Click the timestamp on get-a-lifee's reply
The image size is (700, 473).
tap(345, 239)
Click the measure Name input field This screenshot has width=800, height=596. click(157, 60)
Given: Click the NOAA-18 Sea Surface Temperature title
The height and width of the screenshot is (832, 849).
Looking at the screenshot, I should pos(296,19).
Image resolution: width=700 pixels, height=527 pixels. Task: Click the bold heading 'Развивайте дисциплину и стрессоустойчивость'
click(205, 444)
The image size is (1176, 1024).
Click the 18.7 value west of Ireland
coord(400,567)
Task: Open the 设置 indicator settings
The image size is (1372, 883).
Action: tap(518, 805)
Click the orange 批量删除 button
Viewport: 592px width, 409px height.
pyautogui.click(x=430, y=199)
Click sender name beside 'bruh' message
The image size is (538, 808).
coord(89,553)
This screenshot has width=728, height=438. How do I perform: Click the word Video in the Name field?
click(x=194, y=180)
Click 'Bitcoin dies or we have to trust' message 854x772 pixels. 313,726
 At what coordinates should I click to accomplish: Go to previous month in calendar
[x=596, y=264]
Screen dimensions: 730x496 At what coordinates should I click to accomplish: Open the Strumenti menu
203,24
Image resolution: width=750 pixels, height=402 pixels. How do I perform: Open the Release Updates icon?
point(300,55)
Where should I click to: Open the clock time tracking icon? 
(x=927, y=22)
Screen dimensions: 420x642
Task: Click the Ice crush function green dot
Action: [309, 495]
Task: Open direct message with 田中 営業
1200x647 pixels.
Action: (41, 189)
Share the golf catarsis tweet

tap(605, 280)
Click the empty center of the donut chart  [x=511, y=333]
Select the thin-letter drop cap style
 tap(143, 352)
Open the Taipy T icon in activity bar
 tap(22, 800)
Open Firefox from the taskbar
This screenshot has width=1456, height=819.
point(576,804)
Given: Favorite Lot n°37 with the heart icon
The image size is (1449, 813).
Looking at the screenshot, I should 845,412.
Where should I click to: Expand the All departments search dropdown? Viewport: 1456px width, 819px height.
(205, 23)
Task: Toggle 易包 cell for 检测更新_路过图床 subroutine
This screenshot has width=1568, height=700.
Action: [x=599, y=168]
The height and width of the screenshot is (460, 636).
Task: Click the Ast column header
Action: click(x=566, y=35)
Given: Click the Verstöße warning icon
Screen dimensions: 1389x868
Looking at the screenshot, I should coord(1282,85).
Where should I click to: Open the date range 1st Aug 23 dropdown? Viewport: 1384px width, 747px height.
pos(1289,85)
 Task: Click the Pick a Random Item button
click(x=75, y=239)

..........

Your task ▸ Every line above carrying the word "Given" needs to be shown.

Response area ▸
Given: Click the NOAA-18 Sea Surface Temperature title
Given: Favorite Lot n°37 with the heart icon
Given: Click the Verstöße warning icon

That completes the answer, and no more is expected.